単純な動作なのに、それは連なるように美しく揃い、侍女達のスカートは可愛くその裾を広げ、まるで色とりどりの花のようだ。
皆、最初は緊張していたが、慣れて来ると余裕が出てそんな周りを見渡しながら驚いていた。
部屋の中なのに外の様に風が吹いている。
そして花瓶に飾られた花々が華麗に宙を舞っていたのだ。
「少し華やかさを演出してみたわ」
ロゼが舌を出して戯けてみせる。
皆いつの間にか楽しそうに笑っている。
クライスは切ない気持ちになり順番で自分の所へくるロゼを見た。
「全く。しょうがない人だ」
彼女は平民だ。
恐らく半端無理矢理エルグレドの婚約者にされた。
理由は分からないがその類い稀な頭脳と能力のせいだろう。
彼女は最初たった一人で乗り込んで来た。
誰も味方がいないこの屋敷へ。
正々堂々と現れ、敵意剥き出しのクライスにも物怖じしなかった。
よくよく考えれば酷い話である。
無理矢理婚約させられ、婚約者からも周りからも邪険にされ、好きでもない婚約者の為に貴族の振舞いを強要されるのだ。
並みの人間には務まらない。
だがロゼはやり遂げた。
クライスはそのロゼの努力を全て近くで見ていた。
彼女は他人に厳しかったが、自分にはもっと厳しい人間だった。
マナーもダンスも立ち振る舞い全てにおいて妥協しなかった。
クライスはあの時、とうにロゼを認めていたのだ。
目の前で彼女は普通の少女の様に微笑んでいる。
クライスは思わず頰が緩みロゼを見て微笑んでしまった。
きっとエルグレドの決闘の件で気が沈んでる皆んなの気持ちを少しでも紛らわせる為、こんな事を思いついたに違いない。
(本当に、何て・・・・・)
クライスがロゼの手を握り持ち上げようとし・・・・・
彼は瞬時に手を離し視界に入ってきた人物に頭を下げた。
「お帰りなさいませ。お迎えせず申し訳ありません」
「いや、すまん。邪魔したか?」
「エルグレド?仕事は?」
ロゼは驚いた顔をしている。
「・・・・今日は早く終わったので真っ直ぐ帰って来たんだ。続けて構わない」
そのまま出て行こうとするエルグレドの腕をロゼが掴む。
「ちょっと。何逃げようとしてるの?貴方も加わるのよ?」
「は?」
「踊りましょ?」
ロゼが無邪気に微笑んだ。
その顔に皆釘づけになる。
何だあのデススマイル。
可愛い過ぎる。
エルグレドは暫くの沈黙の後。

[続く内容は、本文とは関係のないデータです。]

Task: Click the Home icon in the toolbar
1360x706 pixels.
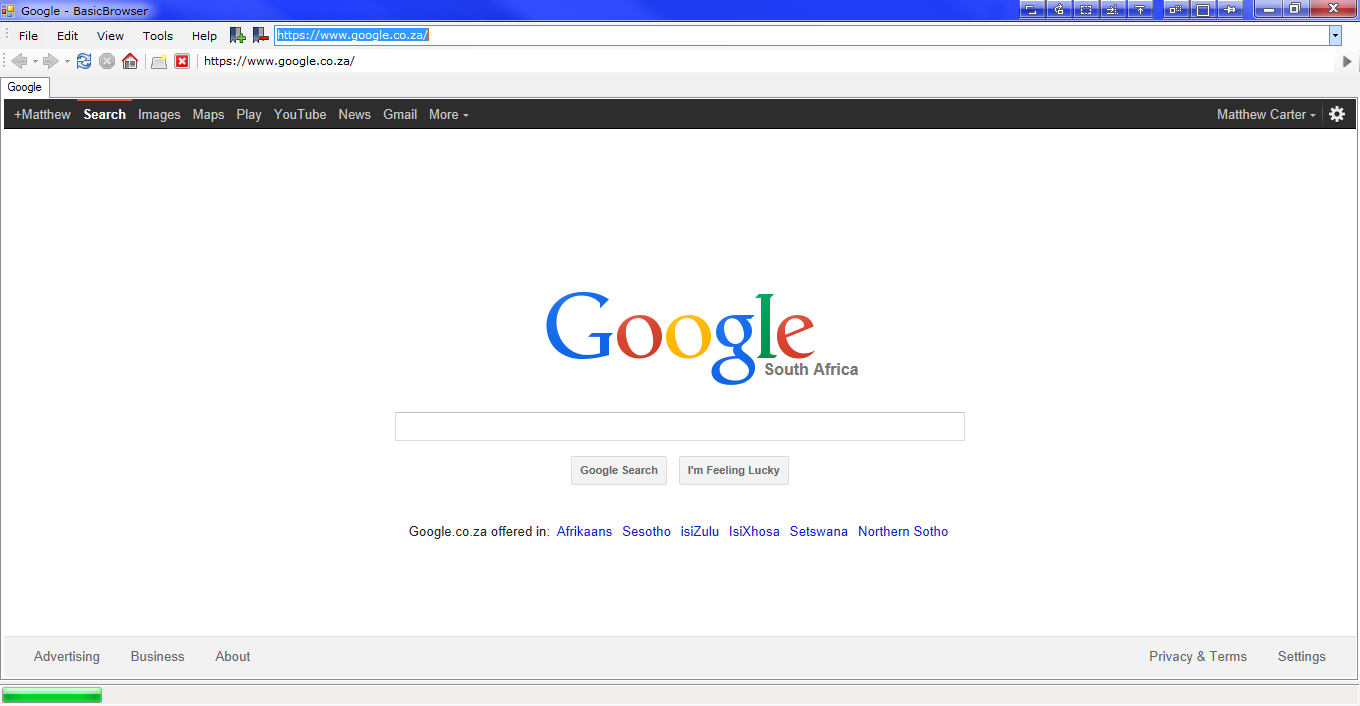Action: pos(130,61)
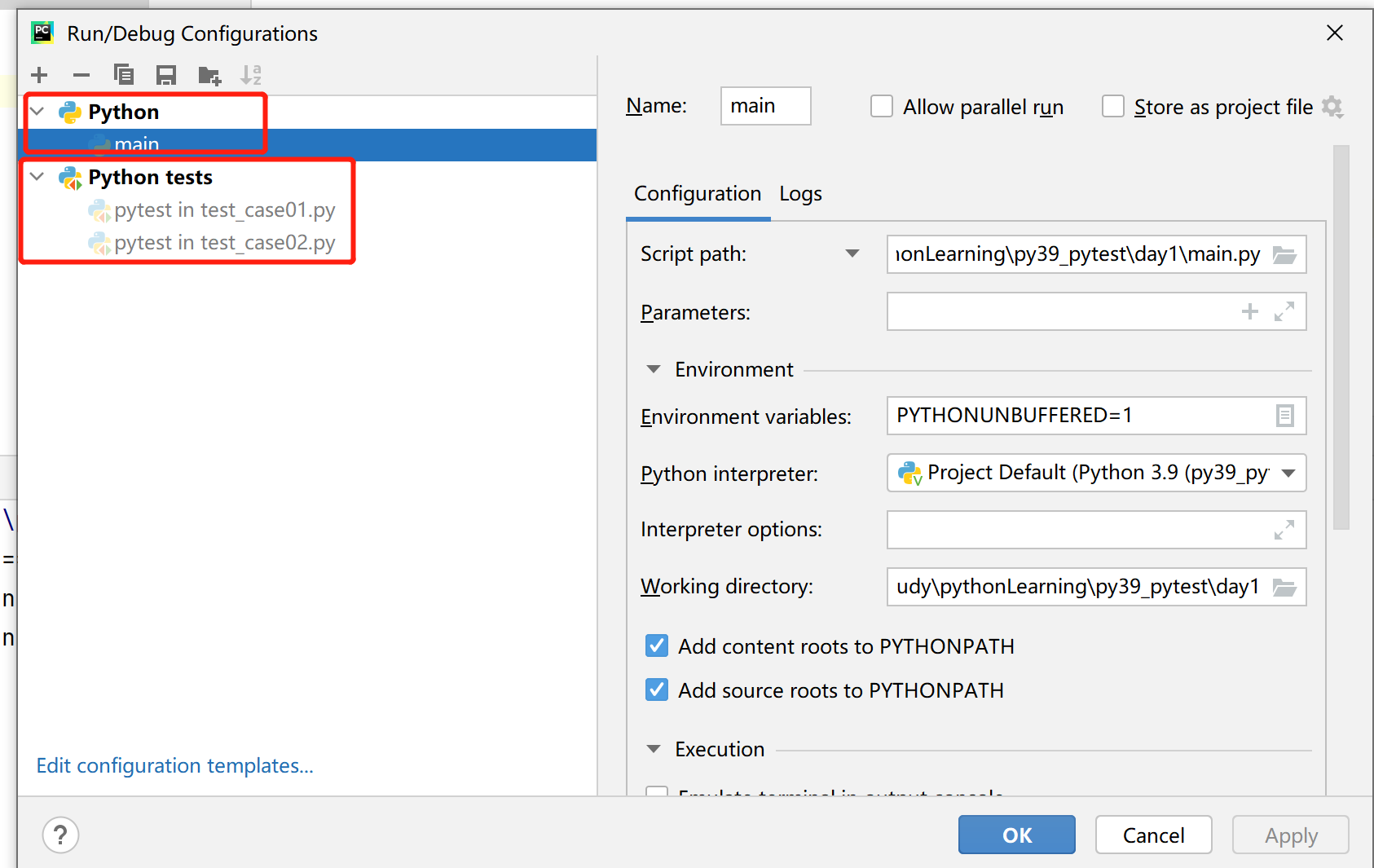The width and height of the screenshot is (1374, 868).
Task: Browse for script path using folder icon
Action: pos(1284,255)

ロゼの手をとり輪の中に入る。
皆が驚愕の表情をしている。
「・・・・・・曲をかけてくれ」
エルグレドがそう言うとロゼはみるみる眼を輝かせた。
しかしここで終わらないのが彼である。
「最後の一人が倒れるまで曲を弾き続けてくれ」
クライスは表面上涼しい顔をしていたが、内心汗だくだくで震えていた。
(これは・・・さっきので絶対バレたな・・・・)
普段鈍い所がある癖にロゼの事となると驚異的な嗅覚をエルグレドは発揮する。
ずっと上手く隠せていたクライスの隙を見逃すはずが無い。
クライスは諦め侍女に目配せする。
侍女は困った顔でピアノに手をかけた。
その日踊られたエルグレド邸のダンスは"地獄のダンスパーティ"として使用達の中で語られて行くのである。